Eduard Gans
- Born:
- March 22, 1798, Berlin
- Died:
- May 5, 1839, Berlin (aged 41)
- Notable Works:
- “Das Erbrecht in weltgeschichtlicher Entwicklung”
- Subjects Of Study:
- German law
- Roman law
- inheritance
Eduard Gans (born March 22, 1798, Berlin—died May 5, 1839, Berlin) was a major German jurist and, for a time, a potent force in the revival of studies of Jewish culture.

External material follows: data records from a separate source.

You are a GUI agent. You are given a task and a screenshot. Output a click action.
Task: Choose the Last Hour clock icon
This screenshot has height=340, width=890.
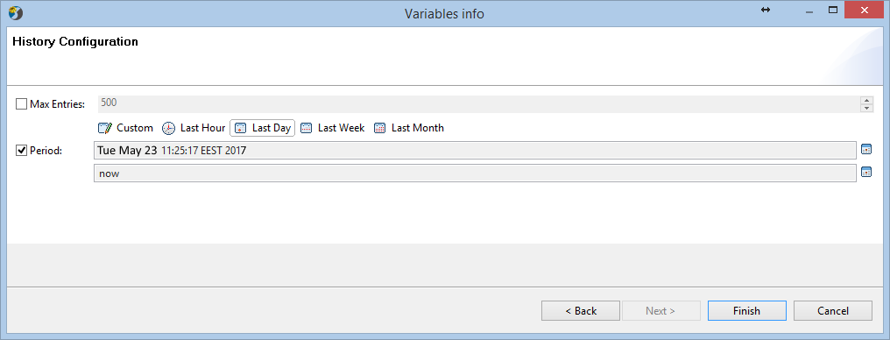(x=168, y=128)
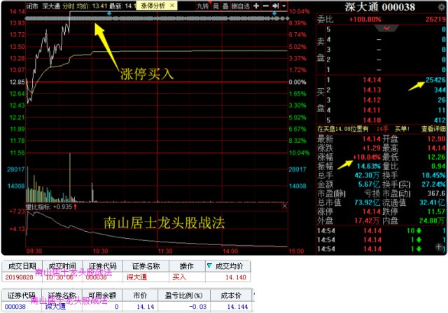Select the 分时 intraday chart tab
The image size is (448, 313).
click(68, 5)
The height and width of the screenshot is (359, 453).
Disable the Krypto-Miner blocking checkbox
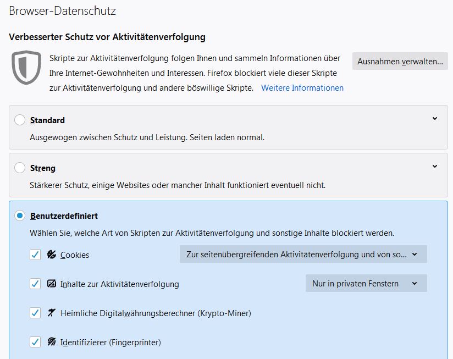[35, 313]
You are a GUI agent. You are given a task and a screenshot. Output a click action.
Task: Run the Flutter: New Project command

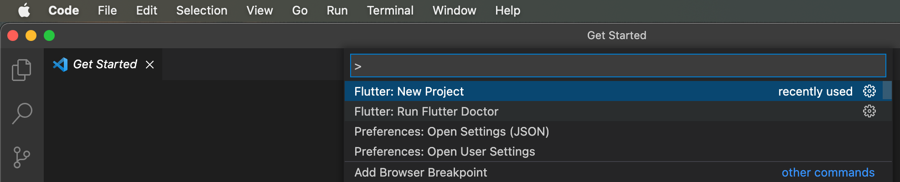point(409,91)
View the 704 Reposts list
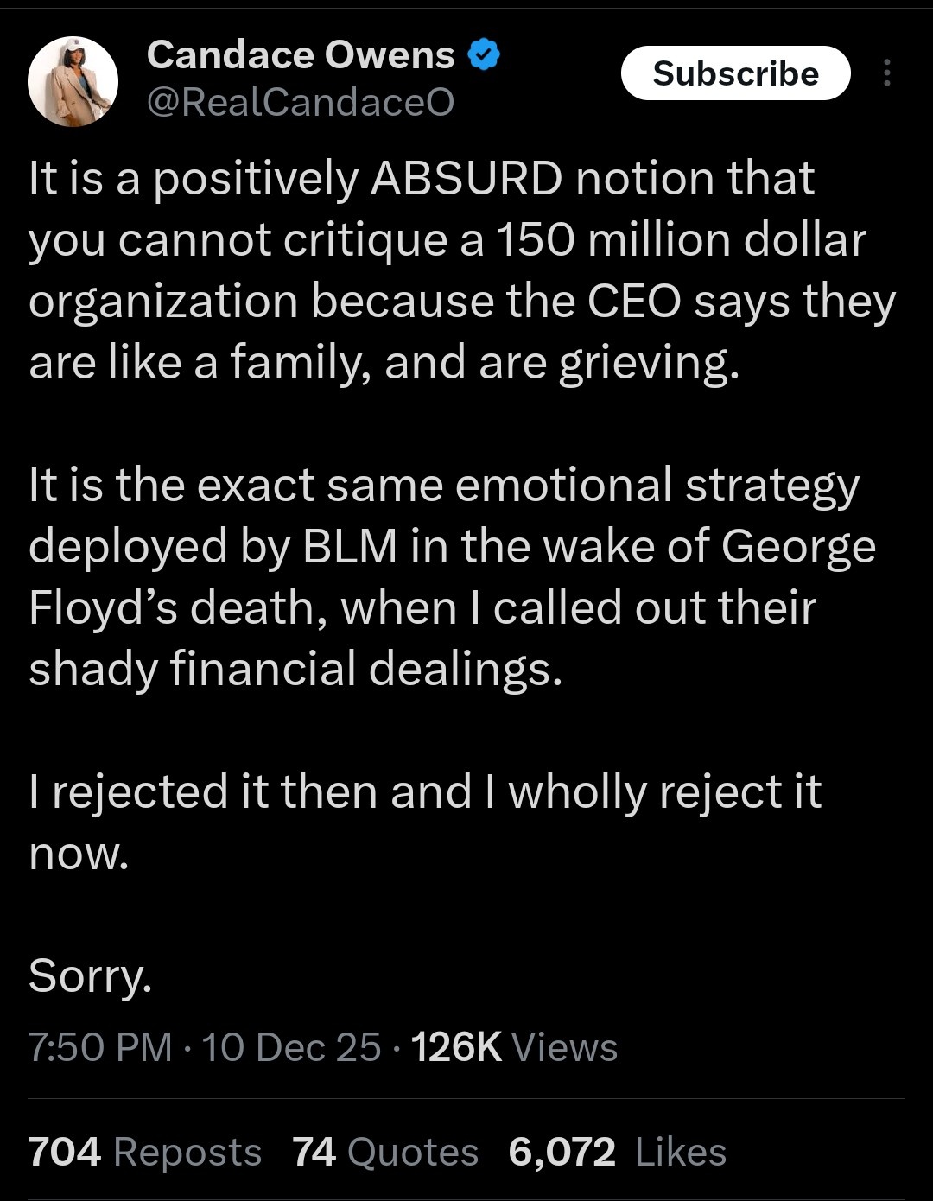933x1201 pixels. coord(144,1152)
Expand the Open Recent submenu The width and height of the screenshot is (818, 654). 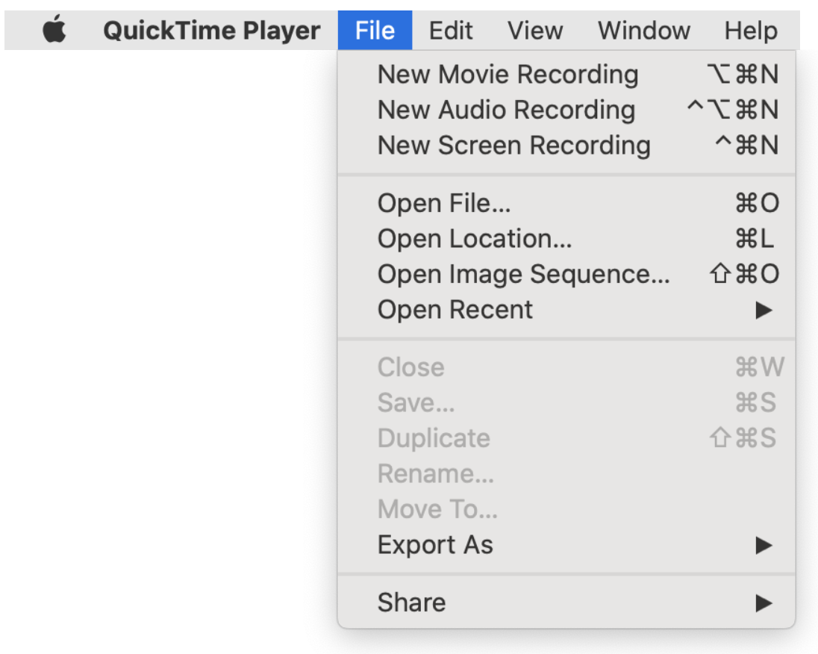(455, 310)
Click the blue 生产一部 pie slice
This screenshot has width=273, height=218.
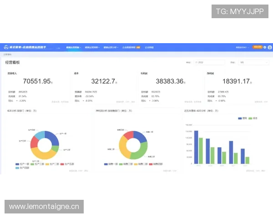[52, 138]
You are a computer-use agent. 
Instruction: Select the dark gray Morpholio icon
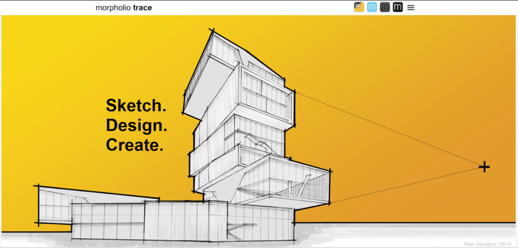(x=385, y=7)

The son of prosperous Jewish parents, Gans studied law in Berlin, Göttingen, and Heidelberg (Ph.D., 1820), where he became a disciple of the philosopher Hegel. In 1819, in collaboration with Leopold Zunz, later a Judaic scholar, and Moses Moser, a merchant and mathematician, Gans founded and became president of the Society for Jewish Culture and Science, which attempted to demonstrate Jewish worth and bring about a rapprochement between Christians and Jews. The society was dissolved in 1824, but not without having initiated some important studies of Jewish culture, such as Zunz’s biography of the great Jewish commentator Rashi (1040–1105) and Gans’s analysis of the Mosaic law of inheritance.

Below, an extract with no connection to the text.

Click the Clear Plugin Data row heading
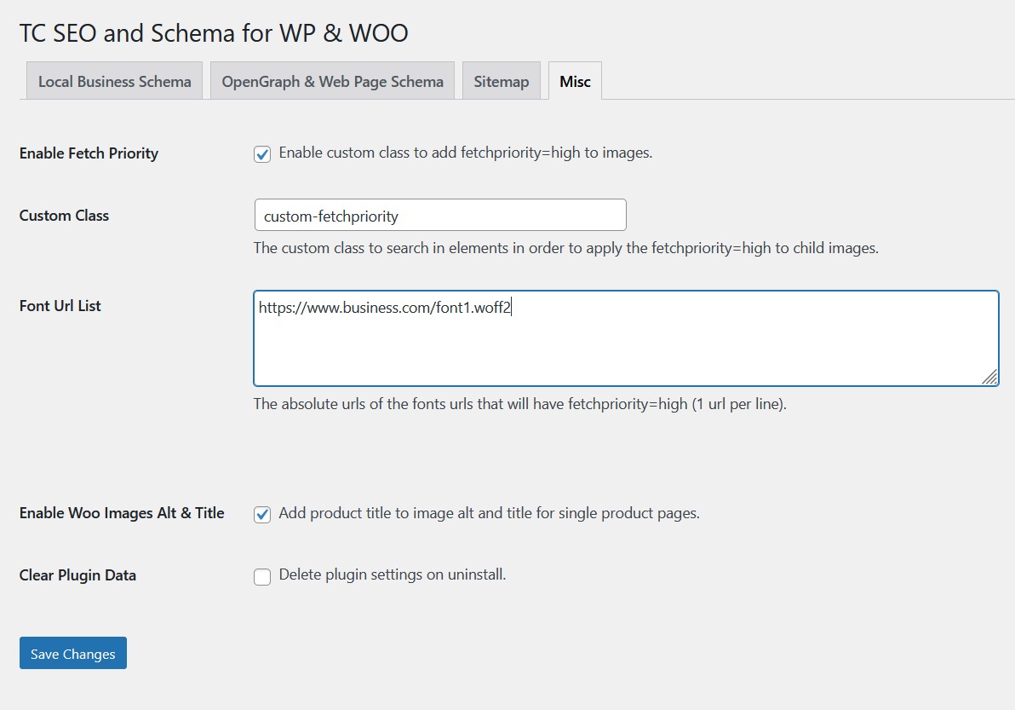This screenshot has height=710, width=1015. click(x=77, y=575)
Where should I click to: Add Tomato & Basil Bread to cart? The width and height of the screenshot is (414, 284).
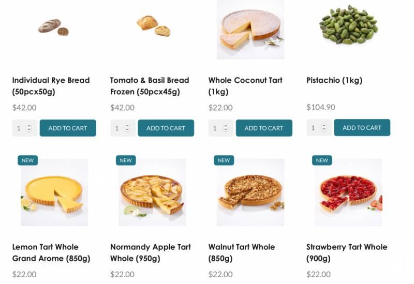click(x=166, y=128)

In 1820 Gans became a lecturer on law in Berlin, but his religious faith ruled out his holding high-level positions. He converted to Christianity in 1825 and the following year was appointed professor of law at the University of Berlin. Gans’s major work is Das Erbrecht in weltgeschichtlicher Entwicklung, 4 vol. (1824–35; “Historical Development of Inheritance Law”); his decision to write a historical work may have been influenced by the number of historical works in Hegel’s corpus. Gans’s treatise is valuable not only for its extensive survey of facts but also for its presentation of a general theory on the slow evolution of legal principles.

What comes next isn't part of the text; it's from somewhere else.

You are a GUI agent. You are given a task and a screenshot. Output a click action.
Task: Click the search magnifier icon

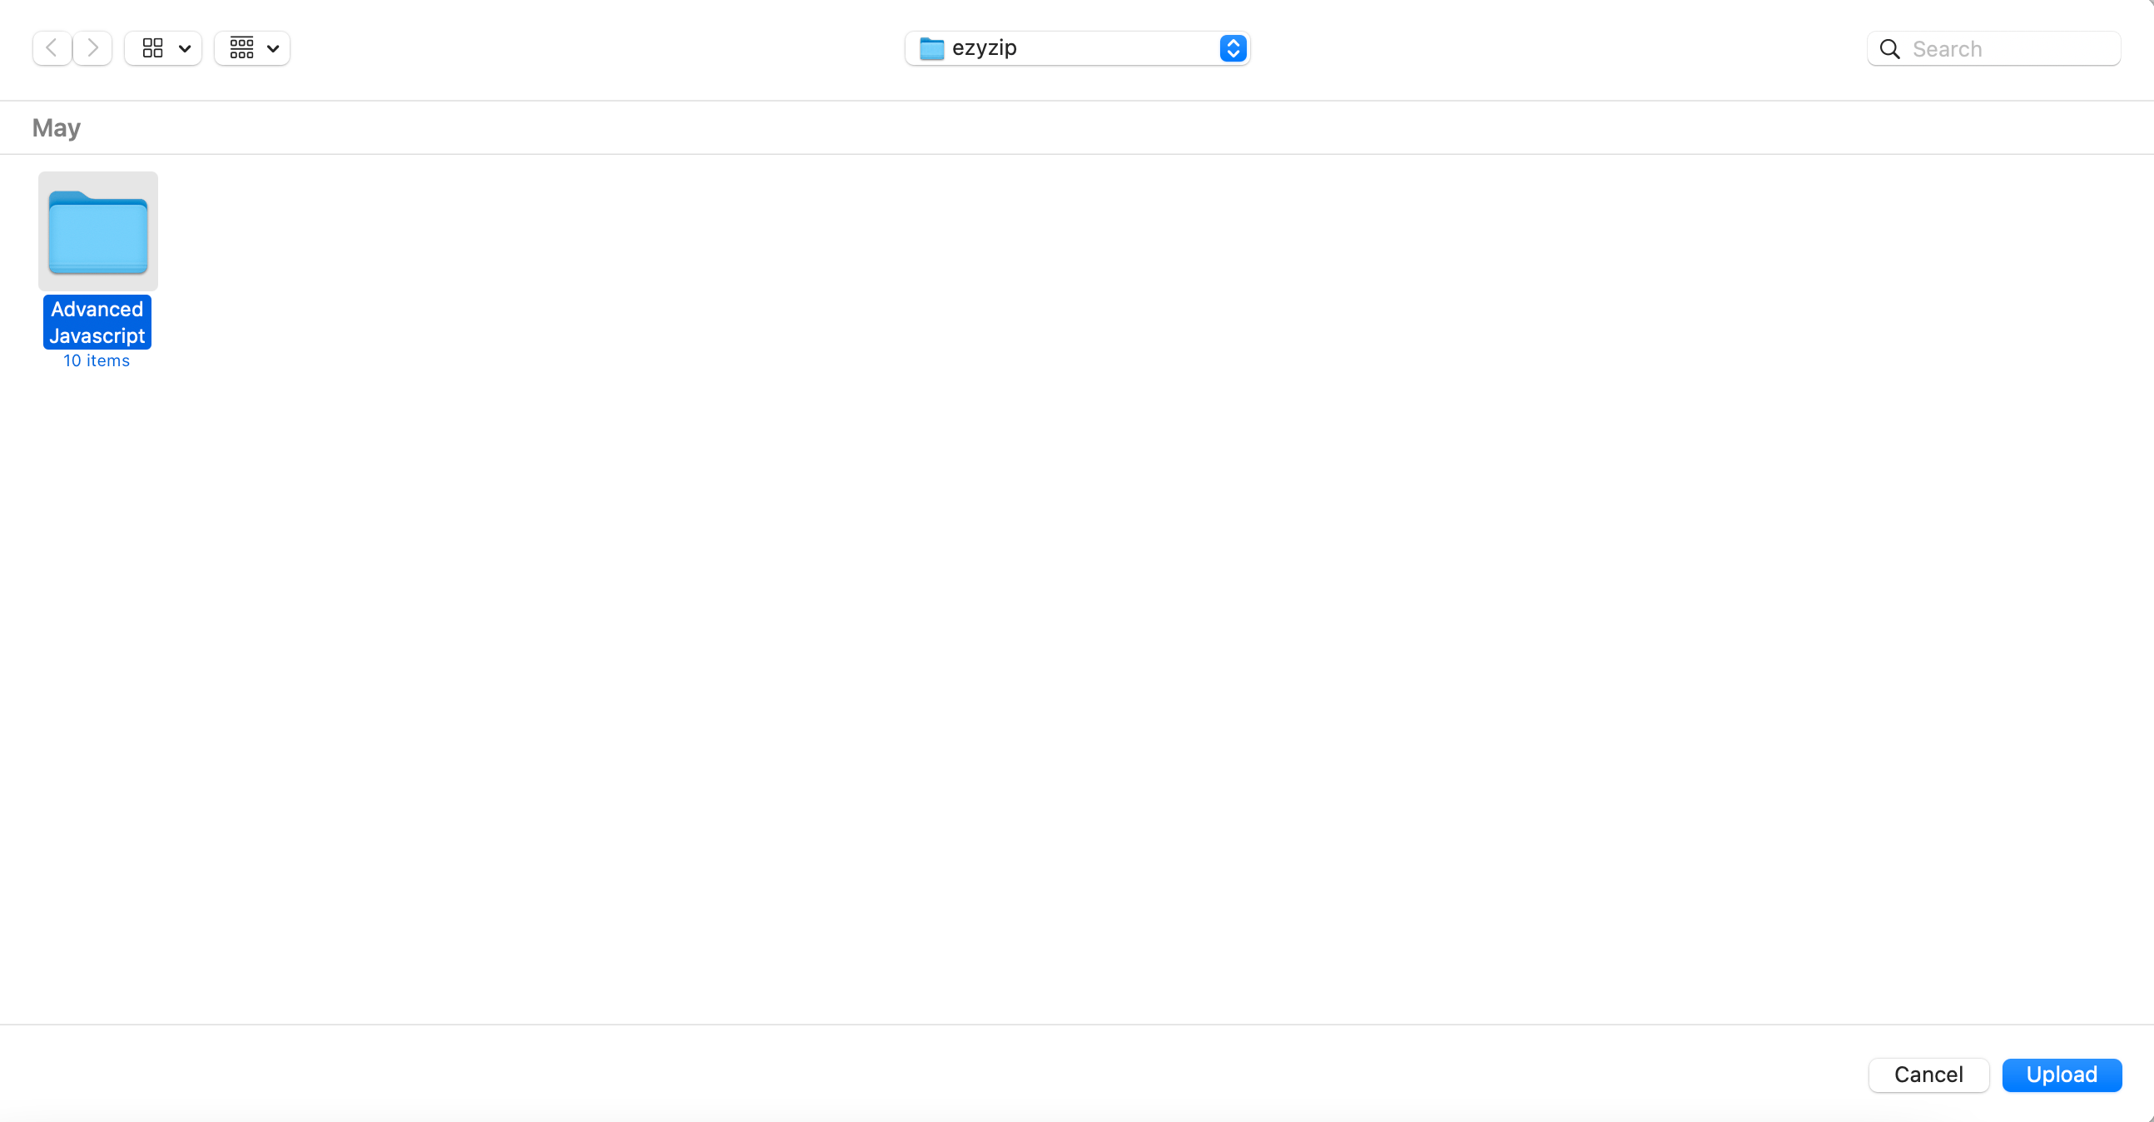[1889, 48]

The Prussian government disapproved of Gans’s liberal political views and banned his Vorlesungen über die Geschichte der letzten fünfzig Jahre (1833–34; “Lectures on the History of the Last Fifty Years”). His other works include studies of Roman civil law and an analysis of the basis of property. Gans edited the Philosophie der Geschichte (“Philosophy of History”) in Hegel’s Werke, to which he also wrote a preface.